The way nginx achieves this is through "multiplexing". It doesn't use libevent, it uses a custom event loop which was designed specifically for nginx and grew in development with the development of the nginx software. Multiplexing works by using a loop to "increment" through a program chunk by chunk operating on one piece of data/new connection/whatever per connection/object per loop iteration. It is all based on backends like Epoll() kqueue() and select(). Which you should read up on
Apache uses multiple threads to provide each request with it's own thread of execution. This is necessary to avoid blocking when using synchronous I/O.
Nginx uses only asynchronous I/O, which makes blocking a non-issue. The only reason nginx uses multiple processes, is to make full use of multi-core, multi-CPU and hyper-threading systems. Even with SMP support, the kernel cannot schedule a single thread of execution over multiple CPUs. It requires at least one process or thread per logical CPU.

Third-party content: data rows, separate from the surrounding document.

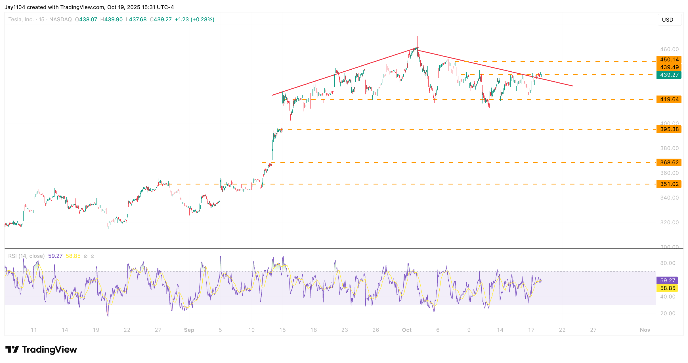Viewport: 688px width, 363px height.
Task: Click the orange 450.14 price level tag
Action: [669, 59]
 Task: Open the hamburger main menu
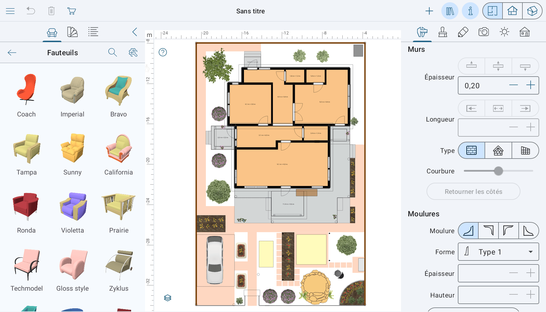pos(10,11)
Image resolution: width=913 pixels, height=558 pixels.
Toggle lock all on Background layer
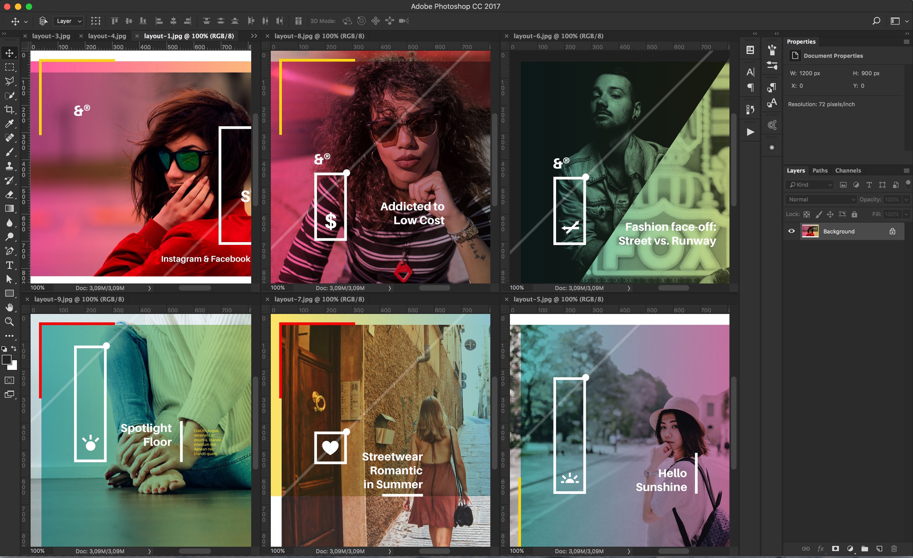point(854,214)
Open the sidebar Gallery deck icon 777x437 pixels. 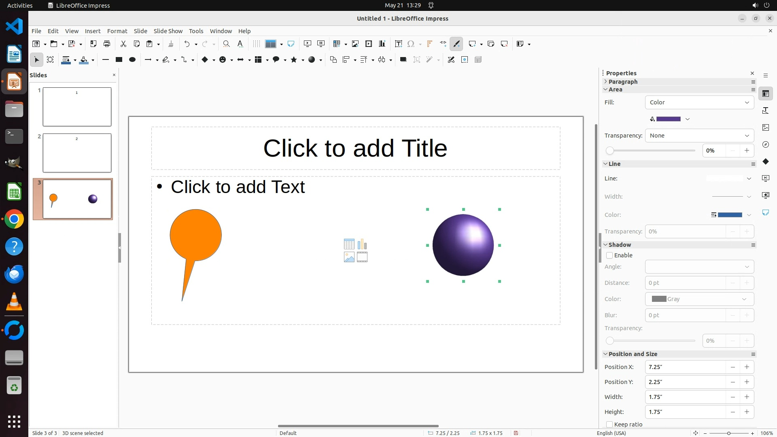pyautogui.click(x=765, y=127)
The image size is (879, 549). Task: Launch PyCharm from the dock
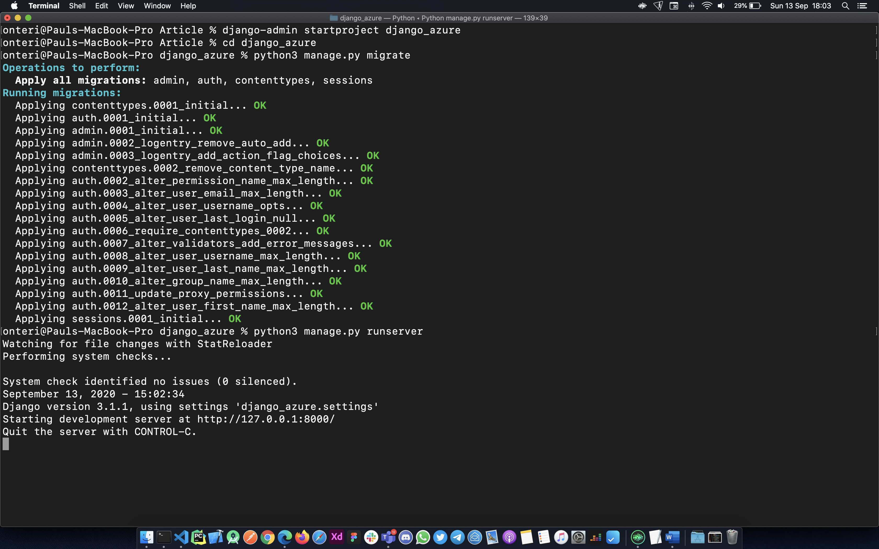[198, 537]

So the difference is, nginx requires only enough worker processes to get the full benefit of SMP, whereas Apache's architecture necessitates creating a new thread (each with it's own stack of around ~8MB) per request. Obviously, at high concurrency, Apache will use much more memory and suffer greater overhead from maintaining large numbers of threads.
It's not very complicated from a conceptual point of view. I'll try to be clear but I have to do some simplification.
The event based servers (like nginx and lighttpd) use a wrapper around an event monitoring system. For example. lighttpd uses libevent to abstract the more advanced high-speed event monitoring system (see libev also).
The server keeps track of all the non blocking connections it has (both writing and reading) using a simple state machine for each connection. The event monitoring system notifies the server process when there is new data available or when it can write more data. It's like a
select()
on steroids, if you know socket programming. The server process then simply sends the requested file using some advanced function likesendfile()
where possible or turns the request to a CGI process using a socket for communication (this socket will be monitored with the event monitoring system like the other network connections.)This link as a lot of great information about the internals of nginx, just in case. I hope it helps.